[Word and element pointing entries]

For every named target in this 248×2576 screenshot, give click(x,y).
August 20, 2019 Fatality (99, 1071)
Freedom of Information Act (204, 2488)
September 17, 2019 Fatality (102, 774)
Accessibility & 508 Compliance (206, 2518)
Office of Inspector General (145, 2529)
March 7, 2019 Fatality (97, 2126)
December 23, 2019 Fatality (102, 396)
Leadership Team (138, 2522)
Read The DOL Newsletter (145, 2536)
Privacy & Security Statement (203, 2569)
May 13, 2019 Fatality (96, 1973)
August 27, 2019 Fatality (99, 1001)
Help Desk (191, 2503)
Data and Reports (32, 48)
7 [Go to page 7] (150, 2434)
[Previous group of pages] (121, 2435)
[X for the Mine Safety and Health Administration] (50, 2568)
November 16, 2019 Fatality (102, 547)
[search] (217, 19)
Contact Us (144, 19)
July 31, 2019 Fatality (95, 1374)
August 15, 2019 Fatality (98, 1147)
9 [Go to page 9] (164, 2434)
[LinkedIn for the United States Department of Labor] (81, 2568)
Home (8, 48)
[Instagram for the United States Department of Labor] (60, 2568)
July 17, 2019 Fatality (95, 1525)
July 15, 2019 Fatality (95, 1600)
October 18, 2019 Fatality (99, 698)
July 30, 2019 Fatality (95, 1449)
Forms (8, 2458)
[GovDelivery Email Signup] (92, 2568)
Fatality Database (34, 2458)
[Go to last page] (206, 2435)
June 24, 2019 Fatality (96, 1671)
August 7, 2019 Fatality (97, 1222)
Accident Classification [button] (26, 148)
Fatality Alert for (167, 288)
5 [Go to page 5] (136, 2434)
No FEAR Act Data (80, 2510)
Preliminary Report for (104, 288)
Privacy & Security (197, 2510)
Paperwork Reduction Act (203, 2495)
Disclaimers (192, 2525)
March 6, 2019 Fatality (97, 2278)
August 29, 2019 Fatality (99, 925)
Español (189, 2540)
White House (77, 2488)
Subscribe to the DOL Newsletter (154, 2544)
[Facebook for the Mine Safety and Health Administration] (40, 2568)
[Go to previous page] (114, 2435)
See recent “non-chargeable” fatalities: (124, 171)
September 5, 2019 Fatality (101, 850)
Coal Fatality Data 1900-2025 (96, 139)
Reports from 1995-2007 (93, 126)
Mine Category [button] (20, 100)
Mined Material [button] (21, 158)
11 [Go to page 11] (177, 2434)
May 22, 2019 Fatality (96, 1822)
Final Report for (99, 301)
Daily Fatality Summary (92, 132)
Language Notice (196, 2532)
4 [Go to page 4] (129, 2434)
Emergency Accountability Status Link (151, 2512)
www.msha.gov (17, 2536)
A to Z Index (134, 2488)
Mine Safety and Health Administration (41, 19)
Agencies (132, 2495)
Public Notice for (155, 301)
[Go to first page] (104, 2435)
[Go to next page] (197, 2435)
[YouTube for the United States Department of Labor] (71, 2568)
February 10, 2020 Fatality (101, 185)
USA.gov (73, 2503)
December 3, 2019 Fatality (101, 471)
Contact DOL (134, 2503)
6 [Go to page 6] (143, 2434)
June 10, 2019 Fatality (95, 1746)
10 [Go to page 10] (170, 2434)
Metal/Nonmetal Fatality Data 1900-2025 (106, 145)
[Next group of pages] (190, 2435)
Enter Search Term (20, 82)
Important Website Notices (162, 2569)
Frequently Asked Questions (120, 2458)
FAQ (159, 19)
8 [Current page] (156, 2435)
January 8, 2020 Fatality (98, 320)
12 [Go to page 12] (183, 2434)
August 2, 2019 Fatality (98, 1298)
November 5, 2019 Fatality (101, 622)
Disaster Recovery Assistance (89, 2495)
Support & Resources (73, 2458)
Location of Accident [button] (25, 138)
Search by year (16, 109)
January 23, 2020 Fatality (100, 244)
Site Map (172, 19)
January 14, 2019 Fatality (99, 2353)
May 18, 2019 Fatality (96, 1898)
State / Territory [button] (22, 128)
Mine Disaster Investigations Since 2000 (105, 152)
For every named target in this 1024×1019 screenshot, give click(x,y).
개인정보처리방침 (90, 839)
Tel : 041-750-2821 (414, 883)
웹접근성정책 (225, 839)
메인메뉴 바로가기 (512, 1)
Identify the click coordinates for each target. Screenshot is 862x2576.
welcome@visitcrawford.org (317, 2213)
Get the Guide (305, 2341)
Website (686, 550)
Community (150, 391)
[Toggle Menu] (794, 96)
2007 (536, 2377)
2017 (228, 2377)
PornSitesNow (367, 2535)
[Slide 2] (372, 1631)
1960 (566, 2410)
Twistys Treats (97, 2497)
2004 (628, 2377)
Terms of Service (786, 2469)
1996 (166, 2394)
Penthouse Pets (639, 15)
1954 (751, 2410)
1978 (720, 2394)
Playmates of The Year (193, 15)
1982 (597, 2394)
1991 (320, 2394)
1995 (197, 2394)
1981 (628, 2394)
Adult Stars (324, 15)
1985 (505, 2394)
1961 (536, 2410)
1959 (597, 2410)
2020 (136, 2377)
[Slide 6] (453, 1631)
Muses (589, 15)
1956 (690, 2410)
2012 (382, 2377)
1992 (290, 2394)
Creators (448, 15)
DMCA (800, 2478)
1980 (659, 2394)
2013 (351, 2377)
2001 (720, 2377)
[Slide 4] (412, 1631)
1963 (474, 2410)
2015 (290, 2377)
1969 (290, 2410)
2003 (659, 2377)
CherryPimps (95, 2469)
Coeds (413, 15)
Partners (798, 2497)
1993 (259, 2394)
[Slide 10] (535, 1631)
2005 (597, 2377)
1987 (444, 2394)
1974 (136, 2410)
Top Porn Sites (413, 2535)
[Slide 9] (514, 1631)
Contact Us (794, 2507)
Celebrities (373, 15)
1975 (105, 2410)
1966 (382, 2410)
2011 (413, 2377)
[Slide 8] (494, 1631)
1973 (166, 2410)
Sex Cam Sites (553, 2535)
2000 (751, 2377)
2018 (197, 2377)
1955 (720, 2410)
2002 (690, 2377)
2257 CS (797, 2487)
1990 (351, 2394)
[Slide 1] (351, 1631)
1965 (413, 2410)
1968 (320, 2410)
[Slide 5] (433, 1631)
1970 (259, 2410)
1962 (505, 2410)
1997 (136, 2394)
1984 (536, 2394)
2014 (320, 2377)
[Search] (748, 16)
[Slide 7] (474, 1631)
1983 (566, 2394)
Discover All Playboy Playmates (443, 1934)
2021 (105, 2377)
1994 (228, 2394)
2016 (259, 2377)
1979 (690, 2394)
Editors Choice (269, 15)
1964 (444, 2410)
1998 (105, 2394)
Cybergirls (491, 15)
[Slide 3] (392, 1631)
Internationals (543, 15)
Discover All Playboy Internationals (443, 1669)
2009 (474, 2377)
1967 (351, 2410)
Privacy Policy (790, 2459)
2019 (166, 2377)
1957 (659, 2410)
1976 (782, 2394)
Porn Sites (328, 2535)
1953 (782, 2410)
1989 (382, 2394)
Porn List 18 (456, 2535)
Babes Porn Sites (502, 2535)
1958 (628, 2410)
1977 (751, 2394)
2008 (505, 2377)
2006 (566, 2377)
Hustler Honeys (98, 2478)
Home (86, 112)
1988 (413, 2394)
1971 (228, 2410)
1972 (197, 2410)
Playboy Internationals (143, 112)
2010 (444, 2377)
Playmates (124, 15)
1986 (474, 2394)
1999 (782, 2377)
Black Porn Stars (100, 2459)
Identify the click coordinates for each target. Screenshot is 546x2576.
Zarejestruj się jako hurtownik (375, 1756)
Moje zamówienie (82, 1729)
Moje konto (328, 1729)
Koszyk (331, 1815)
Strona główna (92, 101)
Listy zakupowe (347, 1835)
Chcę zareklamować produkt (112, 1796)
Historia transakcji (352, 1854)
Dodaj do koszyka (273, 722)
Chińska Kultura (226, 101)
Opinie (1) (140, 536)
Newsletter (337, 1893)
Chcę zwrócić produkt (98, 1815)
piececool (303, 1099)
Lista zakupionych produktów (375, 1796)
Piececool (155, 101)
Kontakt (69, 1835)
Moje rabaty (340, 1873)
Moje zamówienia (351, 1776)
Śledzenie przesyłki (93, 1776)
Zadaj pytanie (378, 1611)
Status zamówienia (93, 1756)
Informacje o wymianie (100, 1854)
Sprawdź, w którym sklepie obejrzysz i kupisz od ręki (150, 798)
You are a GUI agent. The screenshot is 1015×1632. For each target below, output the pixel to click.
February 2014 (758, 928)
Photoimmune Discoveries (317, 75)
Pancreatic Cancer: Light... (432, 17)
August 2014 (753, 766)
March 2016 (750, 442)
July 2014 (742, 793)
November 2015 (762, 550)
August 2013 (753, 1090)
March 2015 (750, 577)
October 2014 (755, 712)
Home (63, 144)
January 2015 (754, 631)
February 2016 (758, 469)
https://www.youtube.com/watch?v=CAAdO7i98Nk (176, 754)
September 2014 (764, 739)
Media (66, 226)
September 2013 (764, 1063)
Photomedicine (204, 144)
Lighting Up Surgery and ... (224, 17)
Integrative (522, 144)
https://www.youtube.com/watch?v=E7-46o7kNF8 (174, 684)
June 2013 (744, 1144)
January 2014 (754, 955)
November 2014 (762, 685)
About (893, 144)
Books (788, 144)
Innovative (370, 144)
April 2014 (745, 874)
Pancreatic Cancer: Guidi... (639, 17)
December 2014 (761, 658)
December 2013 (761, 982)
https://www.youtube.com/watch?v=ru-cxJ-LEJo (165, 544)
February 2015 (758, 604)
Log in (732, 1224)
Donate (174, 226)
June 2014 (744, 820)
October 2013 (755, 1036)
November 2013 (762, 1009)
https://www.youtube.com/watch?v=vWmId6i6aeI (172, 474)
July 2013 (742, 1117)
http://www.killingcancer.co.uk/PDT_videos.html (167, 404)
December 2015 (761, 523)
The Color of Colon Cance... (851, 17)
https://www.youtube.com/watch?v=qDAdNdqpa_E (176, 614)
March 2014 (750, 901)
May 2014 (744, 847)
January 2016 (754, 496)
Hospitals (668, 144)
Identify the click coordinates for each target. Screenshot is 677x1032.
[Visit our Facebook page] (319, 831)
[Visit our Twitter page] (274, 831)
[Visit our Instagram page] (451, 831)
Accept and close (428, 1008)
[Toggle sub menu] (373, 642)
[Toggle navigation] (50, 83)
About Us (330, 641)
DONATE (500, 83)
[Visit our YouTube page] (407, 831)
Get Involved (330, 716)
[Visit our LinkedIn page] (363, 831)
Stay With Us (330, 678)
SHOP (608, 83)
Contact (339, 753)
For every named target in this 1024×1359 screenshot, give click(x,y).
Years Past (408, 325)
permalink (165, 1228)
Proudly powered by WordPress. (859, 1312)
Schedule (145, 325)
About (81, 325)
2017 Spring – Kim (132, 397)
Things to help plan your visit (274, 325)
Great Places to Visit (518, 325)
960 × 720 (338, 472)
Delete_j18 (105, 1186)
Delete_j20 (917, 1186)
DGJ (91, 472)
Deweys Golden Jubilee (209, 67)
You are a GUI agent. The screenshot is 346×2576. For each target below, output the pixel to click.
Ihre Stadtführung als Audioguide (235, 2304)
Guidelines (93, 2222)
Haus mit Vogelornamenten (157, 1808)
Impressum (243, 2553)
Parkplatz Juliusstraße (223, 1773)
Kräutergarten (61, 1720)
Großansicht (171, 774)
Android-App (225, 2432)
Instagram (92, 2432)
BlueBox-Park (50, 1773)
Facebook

> _Exercise objective_: Rescale the part of the records that opens with the line containing "2008 (505, 2377)" and closes with the line containing "Moje konto (328, 1729)", both included, by writing out those lines again, request line too, with every coordinate in the answers multiplied by 2.25 and rounded to a whole number, halves up.

> _Finished exercise_:
2008 (1136, 5348)
2006 (1274, 5348)
Hustler Honeys (221, 5576)
Home (194, 252)
1988 (929, 5387)
1971 (513, 5423)
1972 (443, 5423)
Playboy Internationals (322, 252)
2010 (999, 5348)
Playmates (279, 34)
1986 (1067, 5387)
1999 (1760, 5348)
Black Porn Stars (225, 5533)
Identify the click coordinates for each target. Screenshot is 546x2576.
Zarejestruj się jako hurtownik (844, 3951)
Moje zamówienie (185, 3890)
Moje konto (738, 3890)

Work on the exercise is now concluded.